第7章 *File.7*
「れっ、い」
「もう、我慢の限界だ」
「……あ、っン…しなくて…いいッ」
「分かった」
ソファに身体を押し付け、唇を僅かに放せば、ぎゅっとしがみついてきた。
入院していた、長い時間を埋めるように。
まるで俺の存在を、確かめるかのように。
雪乃の想いが彼女の全てから伝わって来たから、俺はしばらくそのままでいることにした。
「雪乃?」
「ん、起きてるよ」
「さすがに今寝られたら困る」
「よく言うよ。寝てたって、問答無用で抱くくせに」
「当然だ」
「…開き直ってるし」
「どれだけ待たされたと思ってる?」
「私に比べたら、可愛いモノだと思いますけどね?安室透さん??」
「……」
「ふふっ。

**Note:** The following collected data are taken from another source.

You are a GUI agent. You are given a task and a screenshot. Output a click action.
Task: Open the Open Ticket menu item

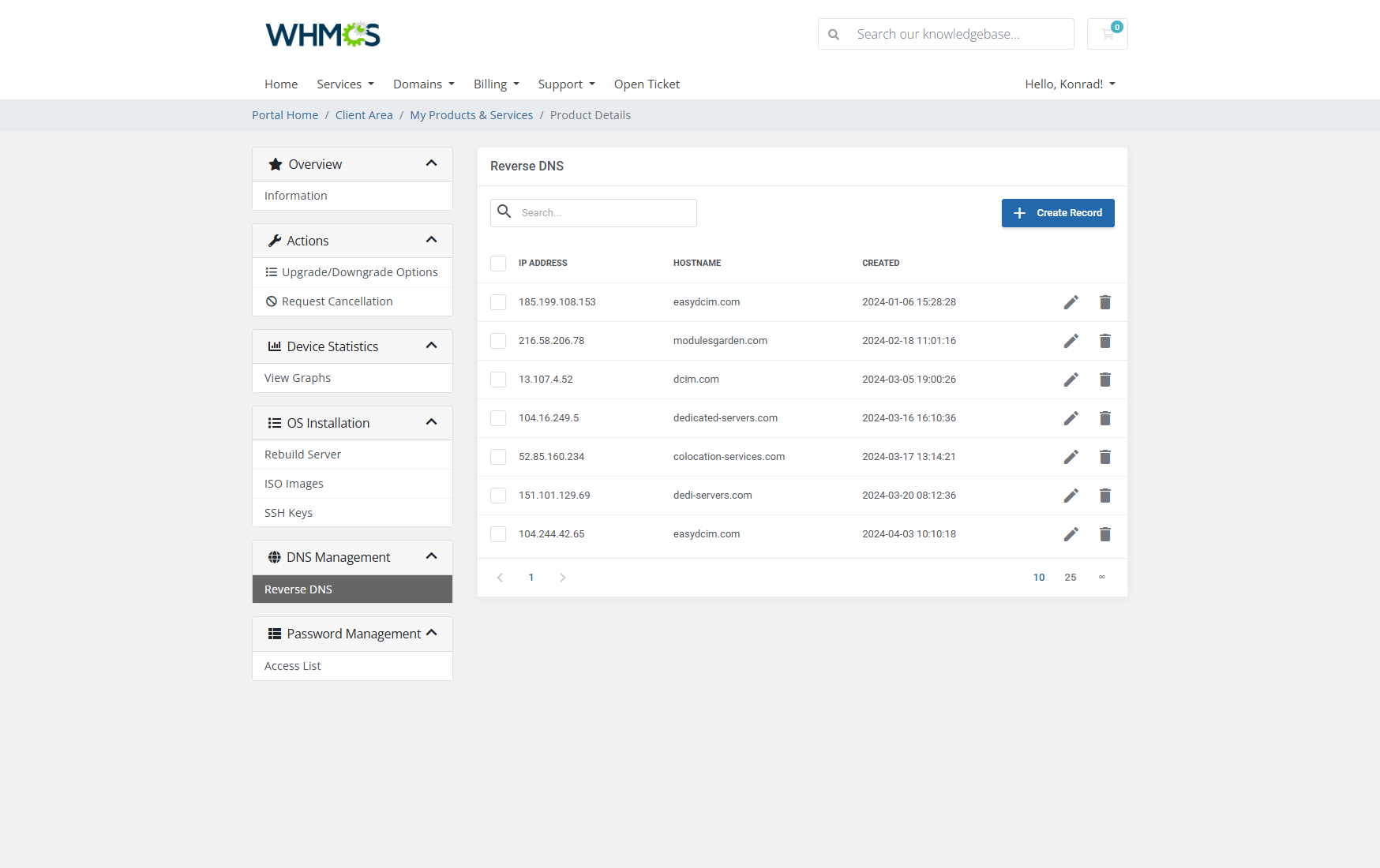pos(647,84)

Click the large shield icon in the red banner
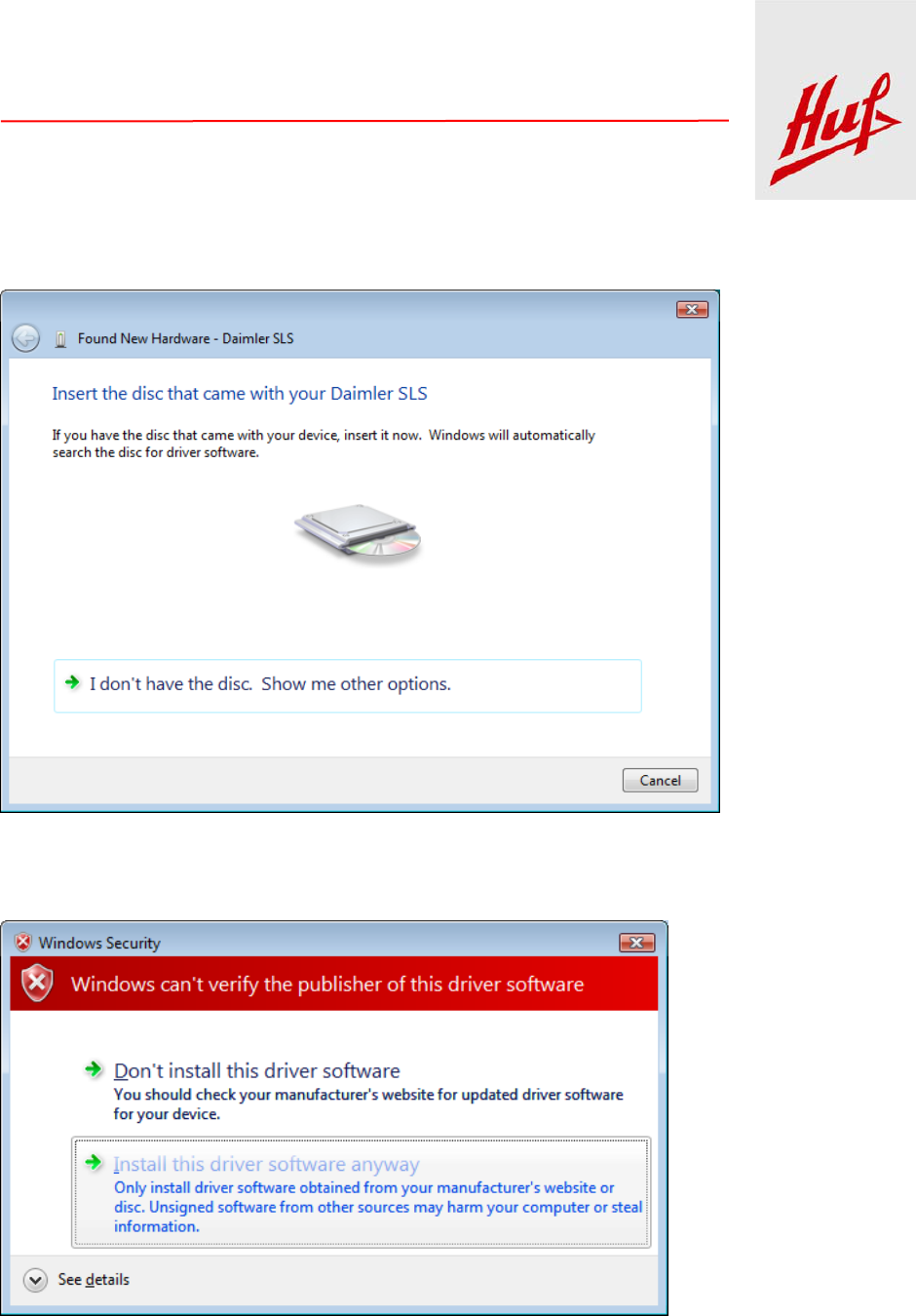(37, 983)
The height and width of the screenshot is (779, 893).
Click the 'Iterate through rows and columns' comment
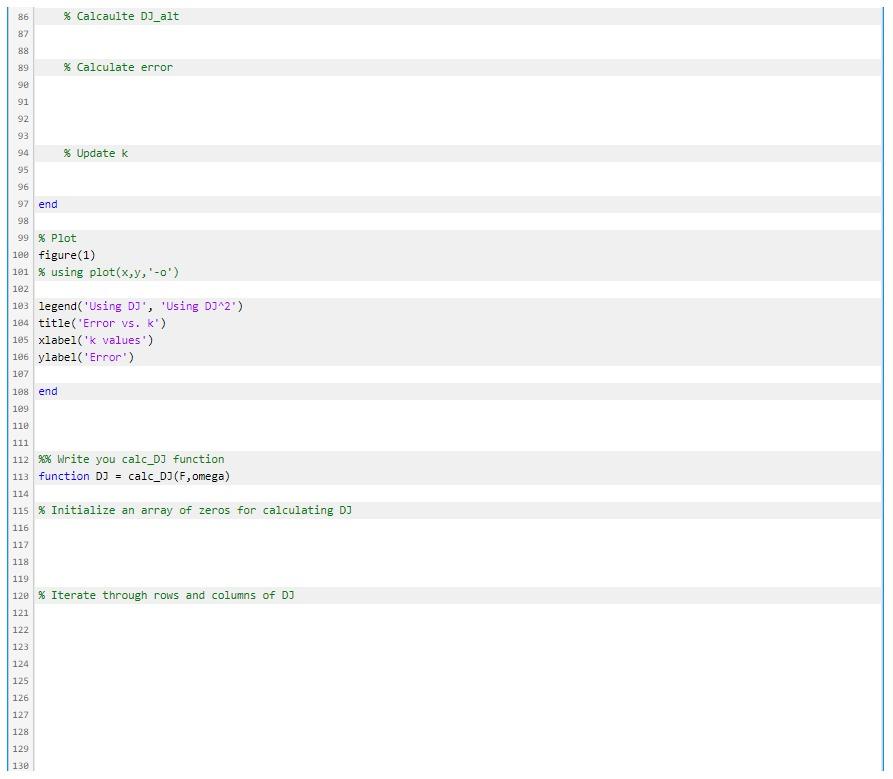coord(164,595)
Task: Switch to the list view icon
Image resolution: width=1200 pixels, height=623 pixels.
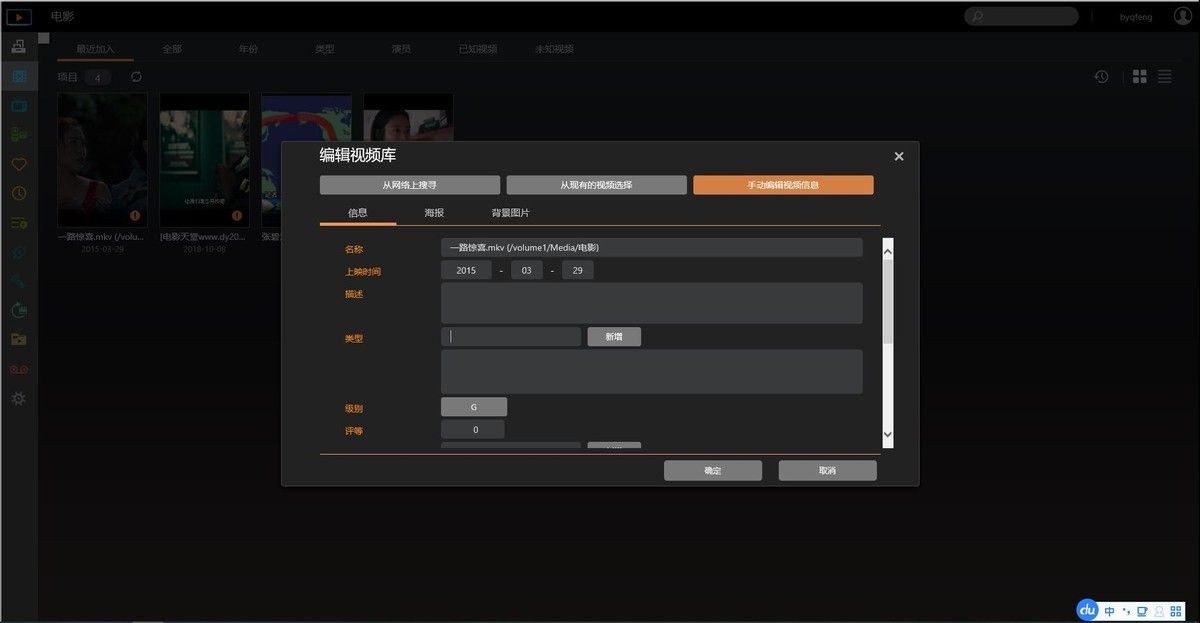Action: [x=1165, y=77]
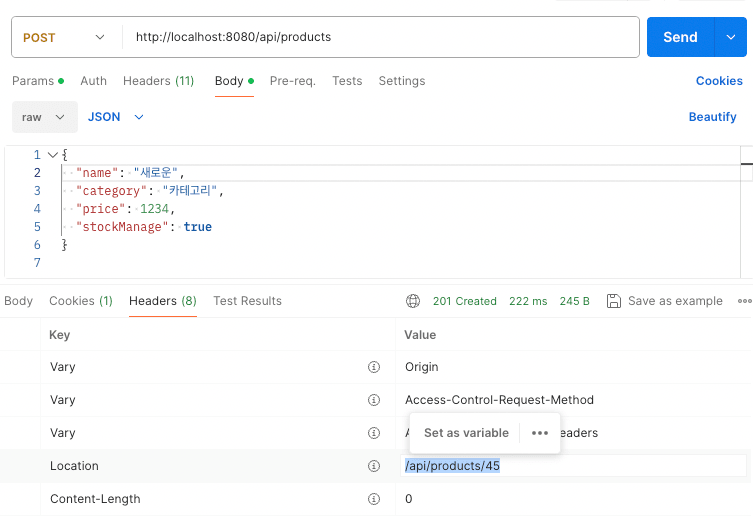Viewport: 753px width, 516px height.
Task: Click the disk icon for Save as example
Action: [614, 301]
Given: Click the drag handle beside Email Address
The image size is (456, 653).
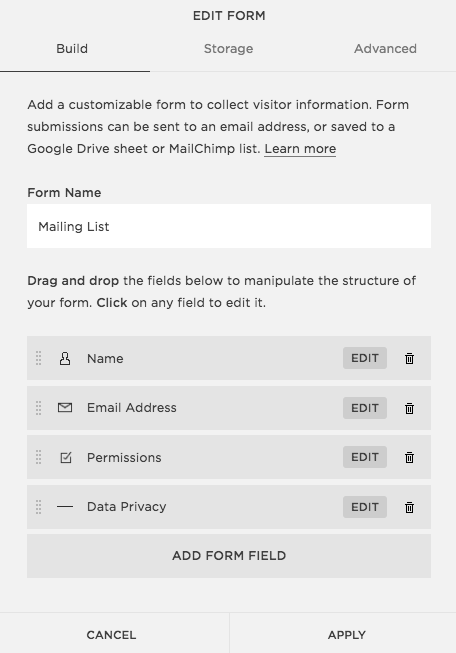Looking at the screenshot, I should pos(38,408).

冗談よ。零の想いはちゃんと分かってるつもり。それに、我慢の限界は私も同じなの」
伸びて来た温かい指先は、シワが寄っただろう、俺の眉間に触れる。
「くすぐったい」
「…幸せね」
そのまま、頬を包み込まれる。
柔らかな微笑みと共に。
「…何が?」
「こうして自由に零に触れられること。零に触れてもらえることが、ね?」
当然の事ながら、病室では触れるにも限度があるし、邪魔は入るし、か?
「だったら…」
「うん?」
「もう二度と、あんな無茶をするな」
「貴方と同じ刑事をやってる限り、約束は出来ない」
間髪入れずの、予想通りの返答。
「じゃあ、辞めるか?」
「へっ?」
真剣な表情がキョトンとしたモノに変わるのを見つめながら、身体を支えて起こした。
「雪乃、俺と結婚して欲しい」
「……」
瞳が大き見開かれた後には、満面の笑みがあった。
「返事は?」
「はい。私を零のお嫁さんにしてください」
「喜んで。でも、まだ刑事は辞めない、か?」
「もう少し、だけね」
「お前は一度言い出したら聞かないから、そこは我慢するが、もう二度と無茶はさせない」
「だからって、今から公安に、は絶対止めてね」
「その手もあったな」
「それはヤダ!」
「何故?」
「捜一の敵になりたくない」
「だから、最初から公安を選べば良かったんだ」
警察学校の卒業間近に、俺と景光と共に雪乃にもそういう話があったのは、確かだ。
上司からの提案話を聞いたその場で、その提案話を蹴ったとあっけらかんとして報告されたのも、また確かで。